▸ **What you need to do**
Two lines mark the range in the entries below: the one holding "Task: Open Commodity external link icon" and the one holding "The width and". Set down those two and all lines between them, exactly.

▸ **Task inputs**

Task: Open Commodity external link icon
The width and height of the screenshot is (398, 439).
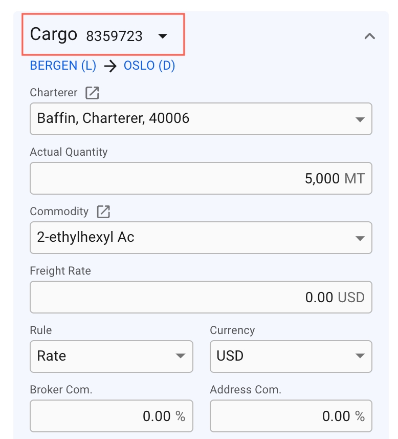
==
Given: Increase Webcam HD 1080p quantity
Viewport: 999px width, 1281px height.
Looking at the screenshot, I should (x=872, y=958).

▸ **Written response**
Task: Open Commodity external link icon
The width and height of the screenshot is (398, 439).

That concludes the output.